In the near future, we will likely see healthcare maintain a “ready for the next wave” status.  Healthcare institutions will reflect on the experience and the lessons of the pandemic in how they adapted their processes for patient care in a crisis setting. Whilst healthcare sees a need to support to clinical trial activity at a certain level, it is likely to be even more selective and will also have a strong preference for DCT methodology, unless resources and infrastructure can be ringfenced to manage clinical trials on a more conventional basis. Few will have the space, people or budget to do this unaided.  

Of paramount importance, industry and regulators will need establish best practice in DCTs. This will mean a critical review of what has been deployed during the acute phase of the pandemic. For pharma, this will enable benchmarking and start the journey to establishing best practices for remote procedures, DCTs and hybrid trials; for the regulatory communities, to harmonize their expectations and develop the boundary conditions to the industry and research for further progress towards remote trial settings.

Listening to patients and patient organisations and learning as well as factoring these experiences into new methodology will be a key success factor.  For some patients, simply no longer needing to travel to and from centres may be a real positive, but the lack of personal contact with familiar staff is a real negative. The picture is likely to be complex but getting beyond an awareness of the expectations of patients and patient organisations will help for a smoother and more effective shift to remote methodology.

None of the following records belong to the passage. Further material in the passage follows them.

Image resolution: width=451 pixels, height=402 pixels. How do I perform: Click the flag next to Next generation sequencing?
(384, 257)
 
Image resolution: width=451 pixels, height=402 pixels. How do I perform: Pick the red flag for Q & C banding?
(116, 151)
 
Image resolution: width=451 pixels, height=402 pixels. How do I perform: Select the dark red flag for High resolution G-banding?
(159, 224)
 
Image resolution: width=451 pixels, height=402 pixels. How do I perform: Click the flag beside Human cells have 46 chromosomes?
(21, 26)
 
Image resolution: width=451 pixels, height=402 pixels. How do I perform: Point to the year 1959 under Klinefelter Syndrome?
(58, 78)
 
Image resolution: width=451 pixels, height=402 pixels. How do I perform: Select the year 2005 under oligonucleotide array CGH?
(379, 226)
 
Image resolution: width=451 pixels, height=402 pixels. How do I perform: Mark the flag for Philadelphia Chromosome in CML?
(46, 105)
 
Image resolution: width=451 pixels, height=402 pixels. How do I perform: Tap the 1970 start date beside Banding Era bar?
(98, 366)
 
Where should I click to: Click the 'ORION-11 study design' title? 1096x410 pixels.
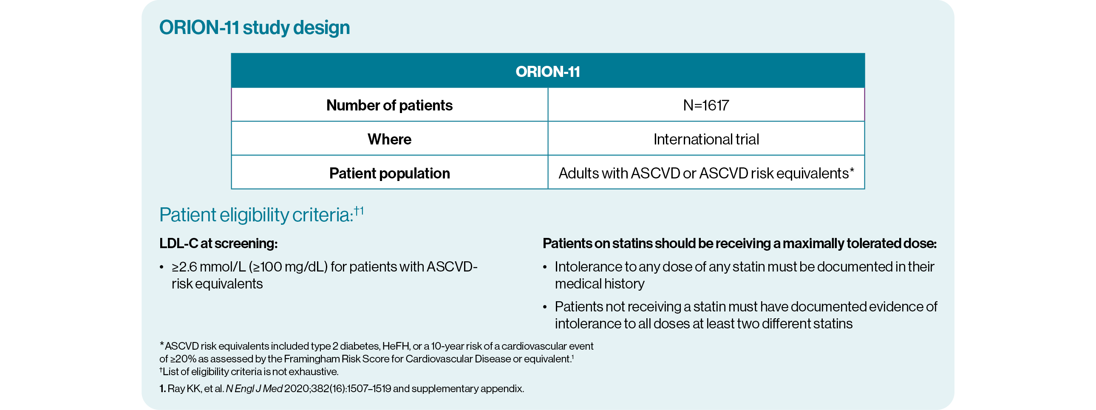255,28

For industry and especially pharma, there remains significant need to develop medicines where patients have few or no therapeutics options. Delivering these trials with remote methodology, will drive the need for new types of roles with different skills and qualifications.  These will focus on in-house nurses or para-clinicians, new types of a clinical research associate (CRA), digital experts, technical support roles for patients, etc.

In the long-term, we will see greater impact from tech companies as their focus shifts from consumer to include more clinical applications, which undoubtedly will have an impact on trials; how they are run and even designed.  For now, COVID has accelerated change which means clinical trial execution is on a new course, and managed properly, this should be a significant and highly beneficial step for healthcare, industry and patients.